Yu Shyr, Ph.D.
Harold L. Moses Chair in Cancer Research
Director, Vanderbilt Center for Quantitative Sciences; Director, Vanderbilt Technologies for Advanced Genomics Analysis and Research Design (VANGARD)
Associate Director for Quantitative Sciences Integration, Vanderbilt-Ingram Cancer Center
Professor of Biostatistics, Biomedical Informatics, and Cancer Biology
Vanderbilt University Medical Center
571 Preston Building
Nashville, TN 37232-6848
Yu Shyr received his PhD in biostatistics from the University of Michigan (Ann Arbor) in 1994 and subsequently joined the faculty at Vanderbilt University School of Medicine.
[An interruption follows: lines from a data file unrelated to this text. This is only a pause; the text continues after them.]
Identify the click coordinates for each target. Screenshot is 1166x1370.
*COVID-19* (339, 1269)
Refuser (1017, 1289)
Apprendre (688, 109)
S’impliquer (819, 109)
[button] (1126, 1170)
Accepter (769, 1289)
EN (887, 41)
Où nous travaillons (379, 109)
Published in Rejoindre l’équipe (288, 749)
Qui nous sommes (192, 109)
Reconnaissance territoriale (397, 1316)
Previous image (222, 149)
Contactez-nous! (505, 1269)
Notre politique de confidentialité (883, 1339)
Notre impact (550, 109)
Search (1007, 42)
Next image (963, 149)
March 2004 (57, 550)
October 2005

At Vanderbilt, he has collaborated on numerous research projects; assisted investigators in developing clinical research protocols; collaborated on multiple grants funded through external peer-reviewed mechanisms; and developed biostatistical methodologies for clinical trial design, high-dimensional data preprocessing, and other statistical approaches, published in journals such as Statistics in Medicine, Bioinformatics, and Clinical Trials in the last three years.
Dr. Shyr is a Fellow of the American Statistical Association and an FDA advisory committee voting member. He has delivered more than 190 abstracts at professional meetings and has published more than 300 peer-reviewed papers. Dr. Shyr has served on numerous NIH/NCI SPORE, P01, and CCSG review panels/committees and has been a member of the invited faculty at the AACR/ASCO Methods in Clinical Cancer Research Vail Workshop since 2004. He currently serves on the external advisory board for eight national cancer centers, and directs the biostatistics and bioinformatics cores for the NCI-funded Vanderbilt University Breast Cancer SPORE, GI Cancer SPORE, and other program projects. In addition, Dr. Shyr is the Principle Investigator of a UO1 grant for the Barrett's esophagus translational research network coordinating center (BETRNetCC). Dr. Shyr's current research interests lie in developing and analyzing predictive models of the statistical relationships between multiple-variable protein and next-generation sequencing data and clinical endpoints using both supervised and unsupervised classification and pattern recognition approaches.